Area of practice: medical student

Epidemiology of your area in brief: Wales has a mixed demographic of rural practices in predominantly farming areas and also more urban practices near the city centre. This reflection was inspired by an experience comparing urban GPs to rural medical practice

Saturday 11 June 2016

The Dual Challenge Pregnancy with Hypothyroidism and GDM



About a young lady and her journey with hypothyroidism and GDM
Dr Smruti Mandar Haval  (Dr. Smruti Subhash Nikumbh)

This story I have pen down today is about Mrs.P a young lady of mid-twenties age. She is a known case as hypothyroidism and on regular treatment. In fact her hypothyroidism got diagnosed during her work up of infertility. With meticulous follow up and treatment she managed to conceive.(It is a painful journey so far as she meet me every month with blood report - poor lady is tired of same).But now she is a pioneer member of Project Kamal and inspiring many more for a good fight against hypothyroidism).

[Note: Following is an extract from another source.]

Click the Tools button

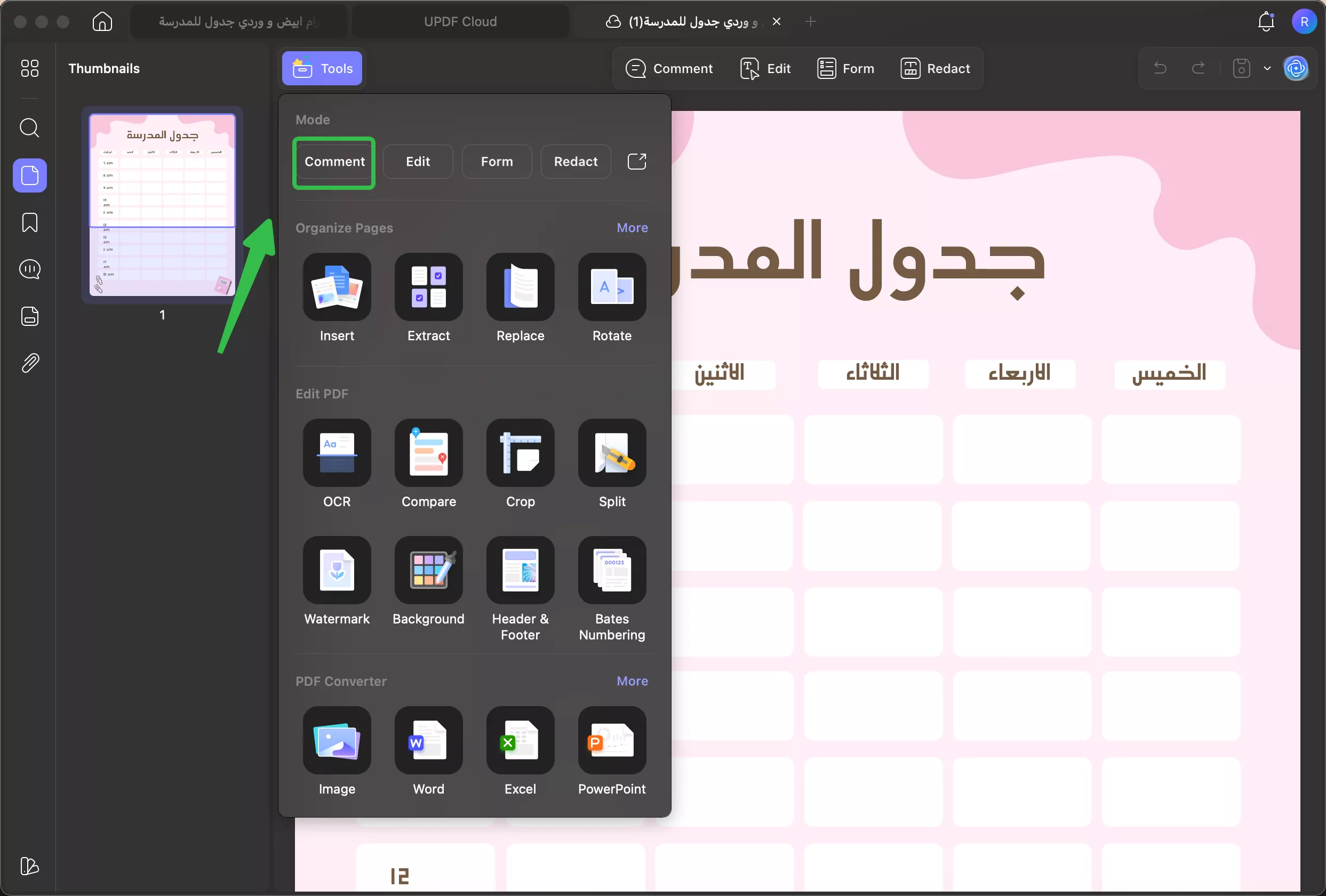click(321, 68)
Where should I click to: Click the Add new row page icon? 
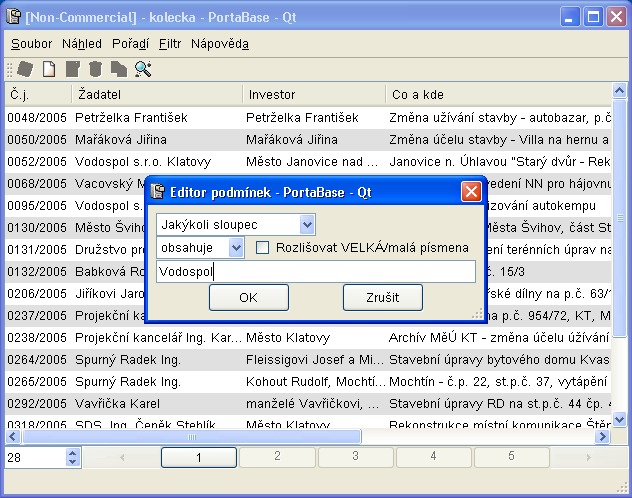(x=48, y=69)
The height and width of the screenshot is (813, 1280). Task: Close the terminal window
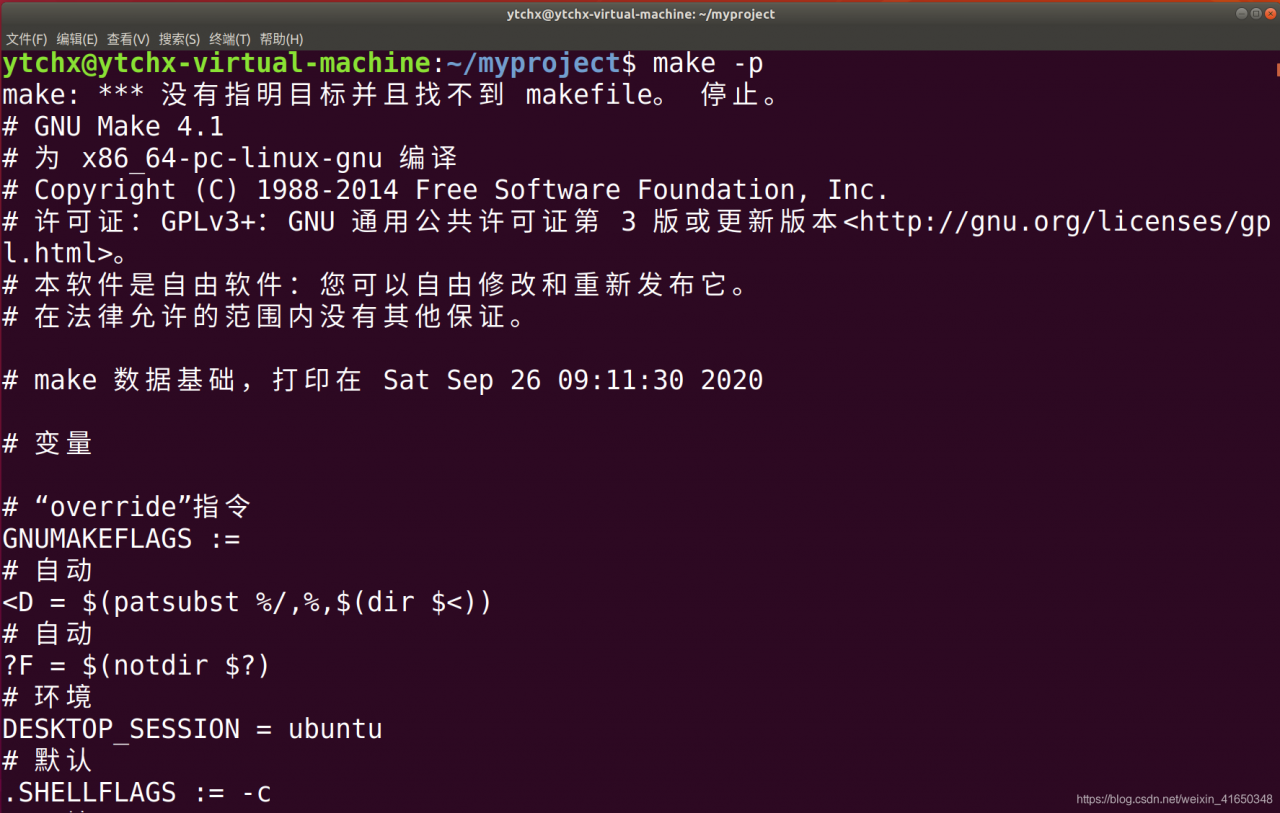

All was good till one fine day her husband called me and asked for an appointment .Her 7 th month was running and she was suffering from sore throat, joint pain, fever with chills, pedal edema etc. The joint pain was so severe that it was refraining her from doing her day to day activity. I ask him to see me earliest. It’s been an slightly emotional call as I know this couple last 18 months and have seen their struggle quit closely. They are very humble, obedient and compliant with whatever treatment has been offered to them.


As per schedule she came to my OPD and I did her assessment. Clinically she was suffering from acute pharyngitis with viral fever. She told me these symptoms are there from 4-6 days and she seek treatment for same from a nearby doctor who gave her two injections (?) followed by which she had dark colored urine for 2 days with little relief. We advise her few basic investigations to work up fever cause.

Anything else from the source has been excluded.